→ The problem: Extract the lines of the records from the line containing "Task: Click the airfoil's trailing edge tip" through the end of the records, and leave the pictures out of your answer.

→ Source data:
----

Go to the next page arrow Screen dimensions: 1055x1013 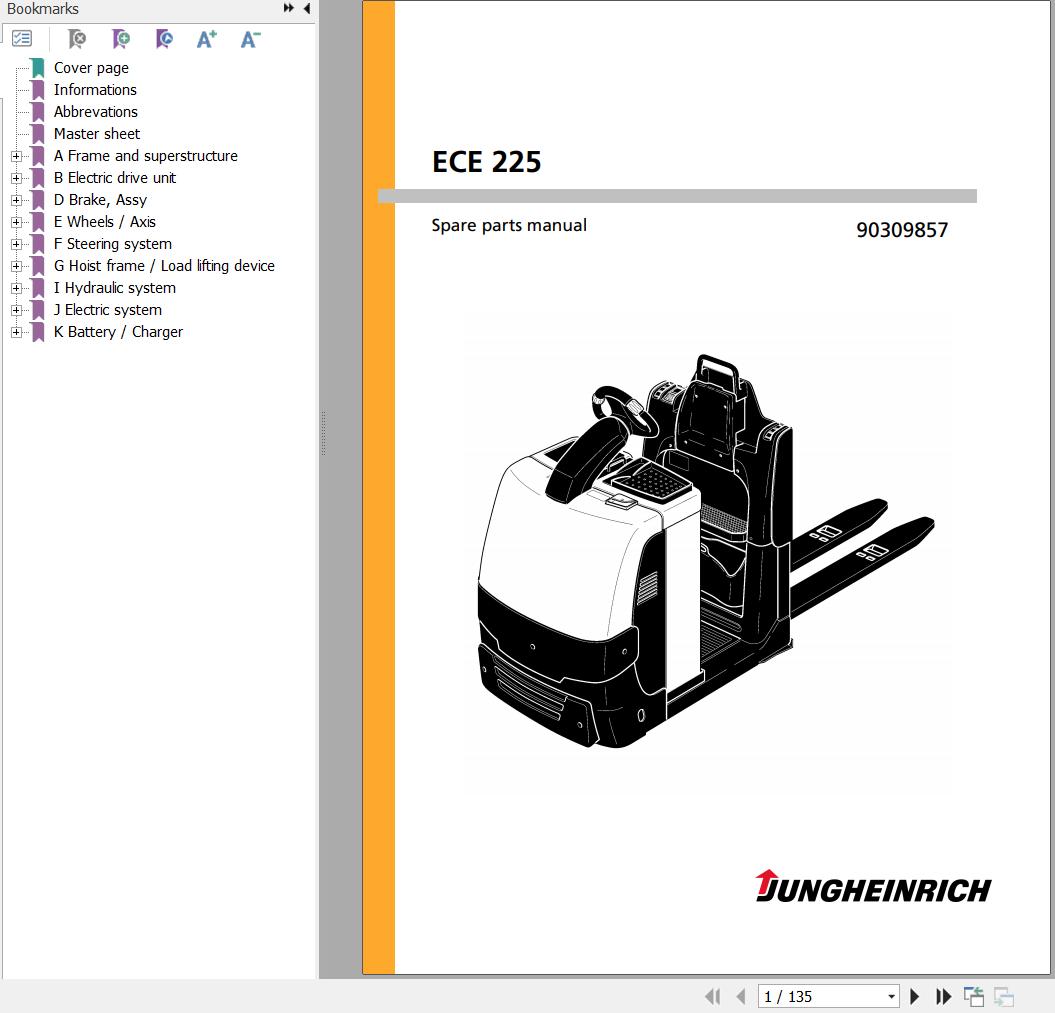tap(914, 996)
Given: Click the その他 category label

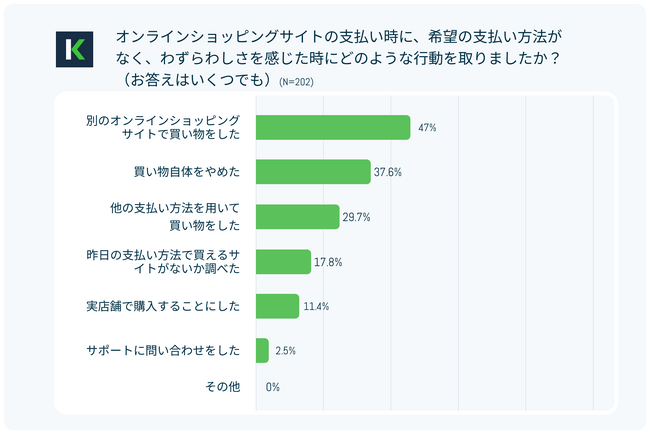Looking at the screenshot, I should click(225, 387).
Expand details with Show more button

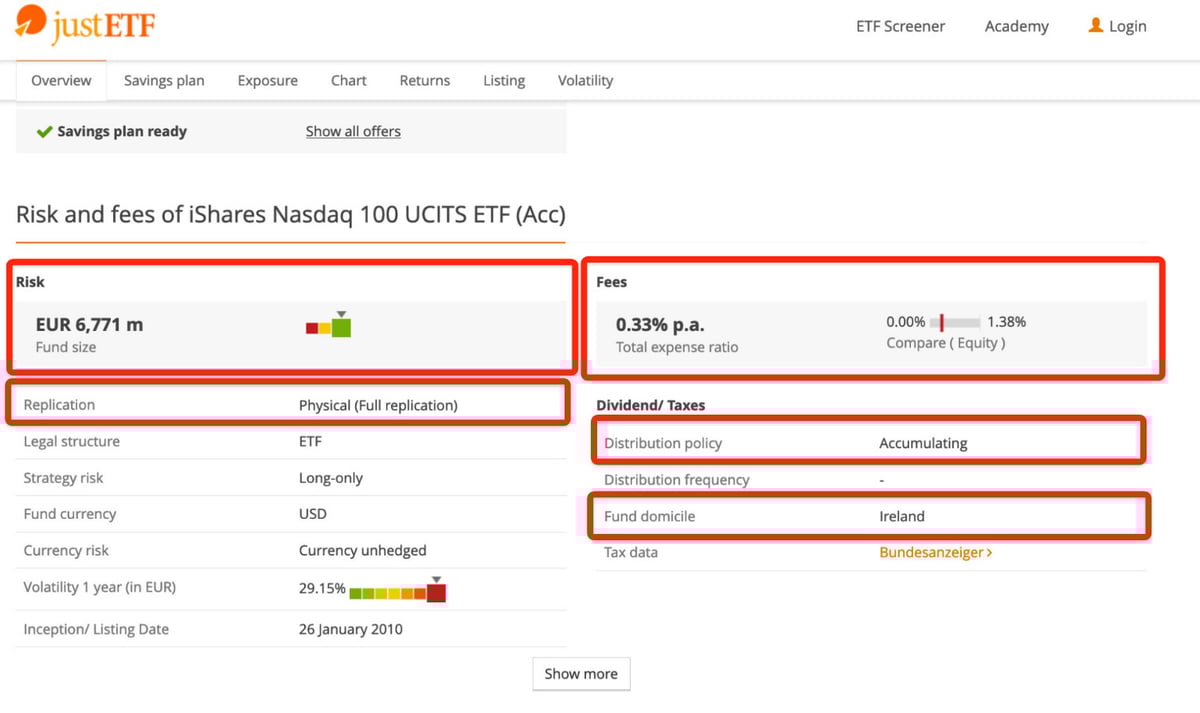click(581, 674)

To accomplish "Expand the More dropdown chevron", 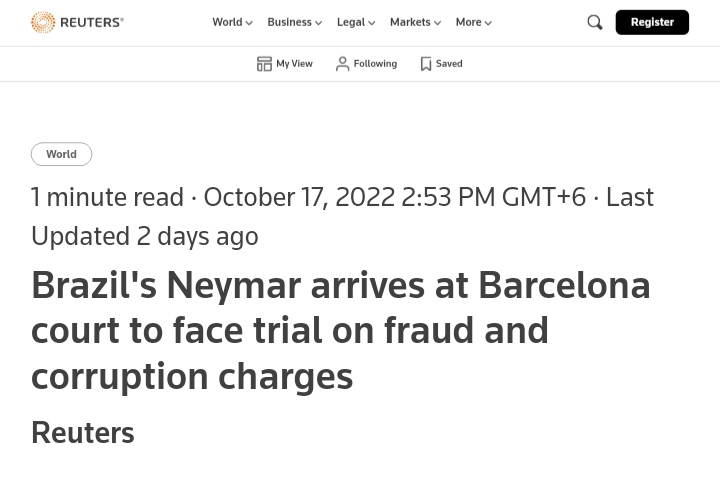I will point(488,23).
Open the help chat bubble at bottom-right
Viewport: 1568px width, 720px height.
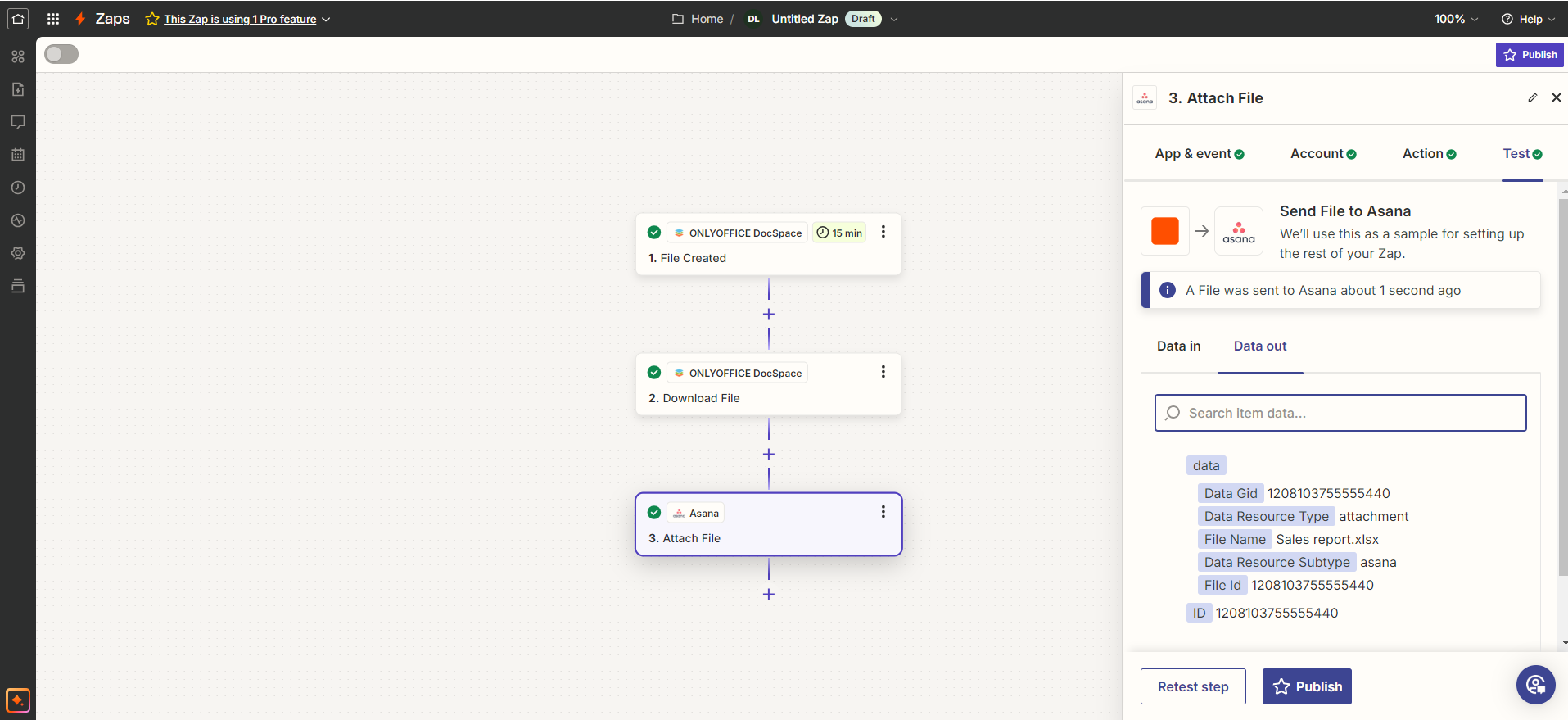coord(1535,684)
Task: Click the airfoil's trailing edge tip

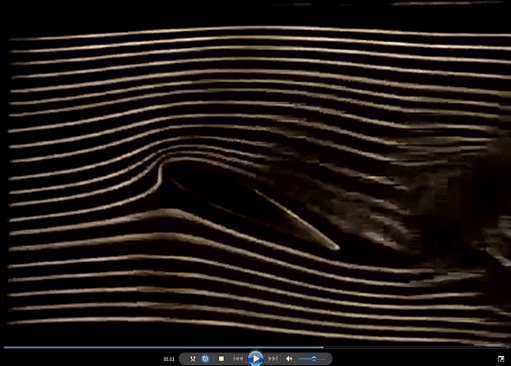Action: coord(336,247)
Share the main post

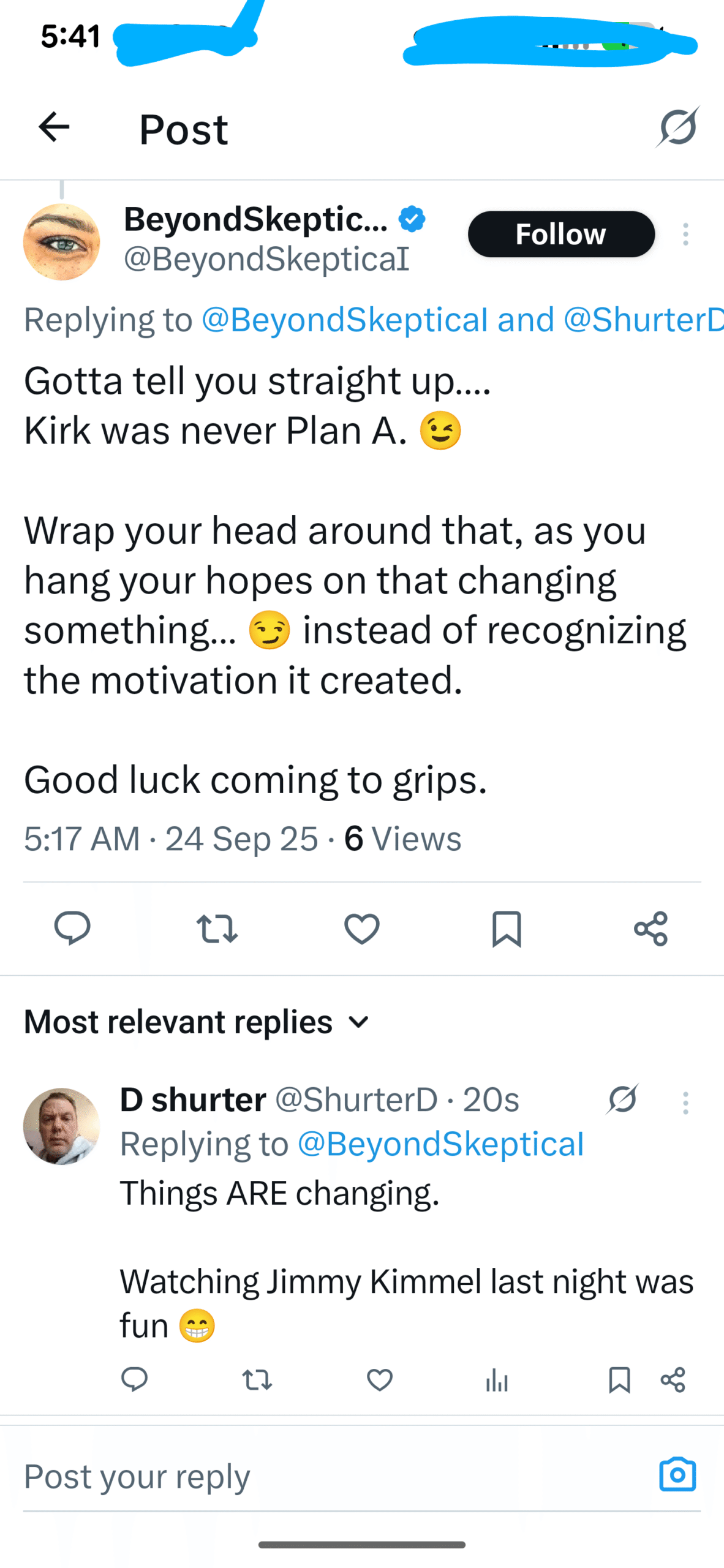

----

→ Complete response:
Task: Click the airfoil's trailing edge tip

Action: coord(336,247)
Share the main post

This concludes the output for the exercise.